▶ [PAGE TEXT]:
++++++++++

The ultrasonographic diagnosis of pneumothorax is based on the analysis of artifacts. It is possible to confirm or rule out pneumothorax by combining the following signs: lung sliding, the A and B lines, and the lung point. One fundamental advantage of lung ultrasonography is its easy access in any critical situation, especially in patients in the intensive care unit. For this reason, chest ultrasonography can be used as an alternative to plain-film X-rays and computed tomography in critical patients and in patients with normal plain films in whom pneumothorax is strongly suspected, as well as to evaluate the extent of the pneumothorax and monitor its evolution.

Keywords:
Pneumothorax
Lung
Chest
Ultrasonography
Diagnosis
Resumen

El diagnóstico ecográfico del neumotórax se basa en el análisis de artefactos. Combinando los siguientes signos: el deslizamiento pulmonar, las líneas A y B, y el punto pulmonar, es posible diagnosticar o descartar de forma segura la presencia de un neumotórax. Una ventaja fundamental de la ecografía pulmonar es su fácil acceso en cualquier situación crítica, especialmente en pacientes en la UCI. Por ello, la ecografía torácica podría utilizarse como alternativa a la radiografía simple y la TC en el paciente crítico, en pacientes con alta sospecha de neumotórax y radiografía normal, y para valorar la extensión del neumotórax y monitorizar su evolución.

Palabras clave:
Neumotórax
Pulmón
Tórax
Ecografía
Diagnóstico
Full Text
Introduction

The utility of a simple thoracic X-ray and CT in the study of pneumothorax is very well defined but in some cases–especially in patients in a critical condition thoracic X-rays are hard to interpret and in many occasions these patients cannot go to the CT room. It is under these circumstances that the thoracic ultrasound is a useful alternative.1 Also it is an accessible cheap and innocuous technique.

++++++++++

▶ [DATA RECORDS]:
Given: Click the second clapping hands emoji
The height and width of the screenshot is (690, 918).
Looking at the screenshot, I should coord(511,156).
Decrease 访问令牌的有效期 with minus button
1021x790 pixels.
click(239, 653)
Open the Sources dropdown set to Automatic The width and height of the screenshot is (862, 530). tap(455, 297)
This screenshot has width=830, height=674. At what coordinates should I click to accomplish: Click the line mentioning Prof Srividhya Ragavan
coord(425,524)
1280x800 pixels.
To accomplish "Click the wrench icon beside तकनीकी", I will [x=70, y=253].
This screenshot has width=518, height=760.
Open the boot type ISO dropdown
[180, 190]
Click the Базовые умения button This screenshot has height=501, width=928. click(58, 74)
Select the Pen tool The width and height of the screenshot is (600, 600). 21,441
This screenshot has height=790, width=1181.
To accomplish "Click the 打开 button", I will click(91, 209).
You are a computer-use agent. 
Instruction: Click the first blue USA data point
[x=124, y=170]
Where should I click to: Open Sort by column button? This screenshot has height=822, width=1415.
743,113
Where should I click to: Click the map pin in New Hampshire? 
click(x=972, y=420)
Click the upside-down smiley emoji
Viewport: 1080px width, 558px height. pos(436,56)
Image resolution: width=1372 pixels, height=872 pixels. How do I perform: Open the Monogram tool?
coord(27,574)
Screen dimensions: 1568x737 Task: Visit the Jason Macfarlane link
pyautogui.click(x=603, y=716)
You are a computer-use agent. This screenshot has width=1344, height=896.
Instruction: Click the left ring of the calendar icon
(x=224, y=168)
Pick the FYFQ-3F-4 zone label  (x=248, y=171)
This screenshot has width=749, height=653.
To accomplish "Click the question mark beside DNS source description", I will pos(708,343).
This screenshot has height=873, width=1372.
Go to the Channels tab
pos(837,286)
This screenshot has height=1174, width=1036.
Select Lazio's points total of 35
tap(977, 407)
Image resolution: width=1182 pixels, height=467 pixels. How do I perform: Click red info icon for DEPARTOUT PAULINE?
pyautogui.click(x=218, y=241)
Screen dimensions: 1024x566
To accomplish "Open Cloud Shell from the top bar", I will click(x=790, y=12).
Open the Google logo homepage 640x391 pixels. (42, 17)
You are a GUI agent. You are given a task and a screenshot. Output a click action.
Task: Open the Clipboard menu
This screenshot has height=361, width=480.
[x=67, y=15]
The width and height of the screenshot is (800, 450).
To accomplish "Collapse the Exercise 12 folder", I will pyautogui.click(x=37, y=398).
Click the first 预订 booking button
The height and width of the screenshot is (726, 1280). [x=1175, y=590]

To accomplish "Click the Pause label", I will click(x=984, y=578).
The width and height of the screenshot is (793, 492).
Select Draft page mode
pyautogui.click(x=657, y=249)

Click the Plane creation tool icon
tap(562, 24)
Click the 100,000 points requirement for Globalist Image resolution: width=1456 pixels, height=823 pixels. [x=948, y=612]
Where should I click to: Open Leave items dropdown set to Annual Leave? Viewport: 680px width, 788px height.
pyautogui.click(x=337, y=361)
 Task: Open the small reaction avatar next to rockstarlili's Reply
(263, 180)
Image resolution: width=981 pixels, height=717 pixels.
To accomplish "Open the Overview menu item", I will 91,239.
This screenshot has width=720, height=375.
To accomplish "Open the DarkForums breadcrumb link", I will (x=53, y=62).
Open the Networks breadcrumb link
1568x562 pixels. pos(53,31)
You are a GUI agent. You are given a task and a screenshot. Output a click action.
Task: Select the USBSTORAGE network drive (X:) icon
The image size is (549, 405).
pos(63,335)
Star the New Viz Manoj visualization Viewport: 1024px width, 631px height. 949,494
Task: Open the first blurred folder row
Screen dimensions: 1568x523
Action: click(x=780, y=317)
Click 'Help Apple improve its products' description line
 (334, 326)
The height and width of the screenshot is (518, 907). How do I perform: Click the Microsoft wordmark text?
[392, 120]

++++++++++

▶ [REQUIRED ACTION 1]:
Retype the passage of the pneumothorax ultrasonography text starting with "The utility of" and going on through "and innocuous technique.".
▶ [REQUIRED ACTION 2]:
According to the pneumothorax ultrasonography text, why can chest ultrasonography serve as an alternative to plain-film X-rays and CT in critical patients? Answer in one to three sentences.
▶ [REQUIRED ACTION 3]:
Carry on writing the pneumothorax ultrasonography text from the point where it stops.

▶ [YOUR RESPONSE 1]:
The utility of a simple thoracic X-ray and CT in the study of pneumothorax is very well defined but in some cases–especially in patients in a critical condition thoracic X-rays are hard to interpret and in many occasions these patients cannot go to the CT room. It is under these circumstances that the thoracic ultrasound is a useful alternative.1 Also it is an accessible cheap and innocuous technique.

▶ [YOUR RESPONSE 2]:
Lung ultrasonography is easy to access in any critical situation, especially for patients in the intensive care unit. In critical patients, thoracic X-rays are often hard to interpret. Many of these patients also cannot be taken to the CT room.

▶ [YOUR RESPONSE 3]:
Several studies have proven that in order to diagnose pneumothorax the pulmonary ultrasound of the bedhead of patients is as efficient or even more efficient than the conventional X-ray performed when the patient is in the supine position.1–3 Gas molecules produced in the lung cause some sort of dispersion in the sound waves emitted by the transducer in infinite directions which in turn makes the formation of diagnostic images just impossible. However they cause a series of artifacts whose analysis we can use to confirm or discard pneumothorax. As a matter of fact evaluating one pneumothorax through an ultrasound is nothing but a study of artifacts.

Our goal is to describe the main ultrasound signs of pneumothorax, consider its practical clinical applications and recognize the possible limitations of this modality.

Technical issues

One high frequency lineal probe (5–12MHz) of one conventional ultrasound scanner is enough for the analysis of pleural line–which is superficial. The lower-frequency convex sound waves (2–5MHz) will be used to evaluate the subjacent pulmonary artifacts toward the pleural line. Pulmonary patterns are dynamic so the retrospective analysis of static images is not adequate. This is why the main signs are shown in video.

The patient is often in the supine position and the pleura are identified through one intercostal space. In an attempt to carry out the most possible systematic study it is advisable to divide each hemithorax into various areas and quadrants as shown in Fig. 1. The “anterior area” is limited by the sternum, the clavicle and the anterior axillary line–that is divided into 4 quadrants. The “lateral area” is limited by the anterior and posterior axillary lines–that is divided into 2 quadrants.

Figure 1.

Systematic study by quadrants of one patient in the supine position. Both the anterior and posterior axially lines mark out the anterior and lateral areas which are in turn divided into 6 quadrants. Anterior area: Quadrants 1 to 4. Lateral area: Quadrants 5 to 6. Since there is a tendency for free air to accumulate in the most elevated area we started our study by the intersection made up of the 4 anterior quadrants. If we wish to do a complete exam each one of the 6 quadrants need to be analyzed. Doing one systematic analysis it is possible to identify most pneumothoraces. AAL: Anterior axillary line; PAL: Posterior axillary line.

(0.12MB).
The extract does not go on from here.